Inge is a fine option as a catcher, but his production figures to fall short of what you would like to see from a corner infielder, especially since we have likely seen his best run of the year in the first couple of weeks. Slow and steady often wins the race, and in this case I wouldn't be at all surprised to see Beltre lap Inge by the time it's all said and done -- especially from this point moving forward.
Reports of Tejada's demise were apparently premature as he is hitting .365 through 63 at-bats, though he hasn't gone deep yet. There is no disputing the fact that his skills are eroding, but he still brings enough to the table to be considered a starting at shortstop in mixed leagues.
The big concern with Tejada coming into the year was his horrific finish to '08 in the home run category, as he hit just three longs balls in his final 305 at-bats leading to his lowest home run output (13) since a partial season in 1998 (11 in 365 at-bats).
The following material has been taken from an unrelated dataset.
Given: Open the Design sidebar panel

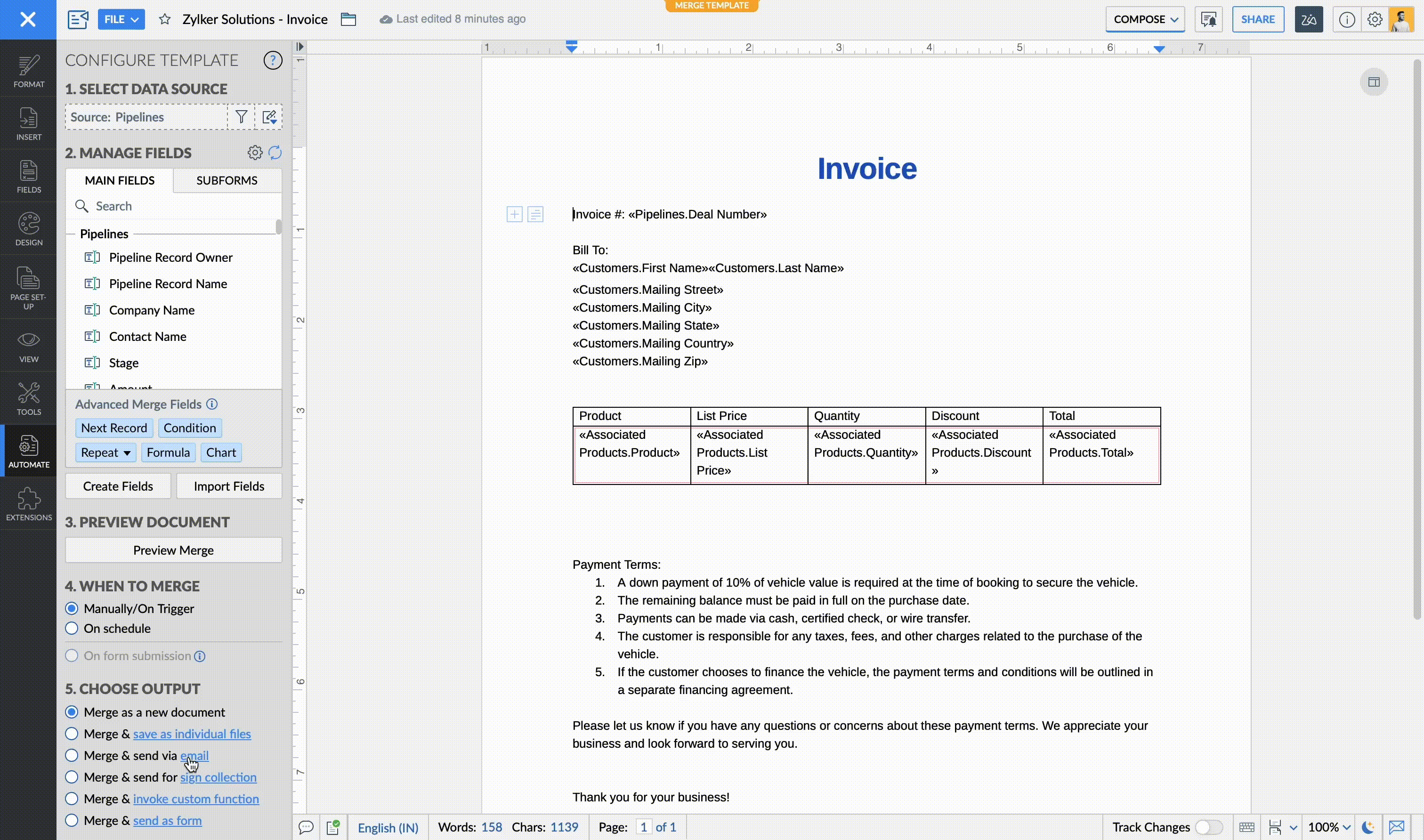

In fact, Tejada has seen his home run total dip in each of the past four seasons, so everyone was predicting the end of his effectiveness as a hitter. While the power likely won't return to the 20-plus-home-run days we have been used to, he can still do enough at the dish to be effective.
Tejada continues to put the ball in play with a K-rate below 13 percent in each of the past seven seasons, and over the past five years his contact rate has been at least 87 percent, a very strong number (the major league average is about 80 percent). Given those facts, he figures to continue to be able to post a solid batting average (at least .283 the past five years). He also continues to hit in a prime spot in the Astros order, either fifth (22 at-bats) or second (41) this year, which helps his run production immensely (he has scored more than 85 runs in nine of the past 10 years while knocking in at least 80 runs in nine of the 10 years as well). And if you are looking for a plug-and-play option few are better than Tejada, who has topped 155 games played in nine of the past 10 years. Don't expect a return to the glory days for Tejada, but he still seems capable of pushing .300 while producing a strong amount of runs for a shortstop.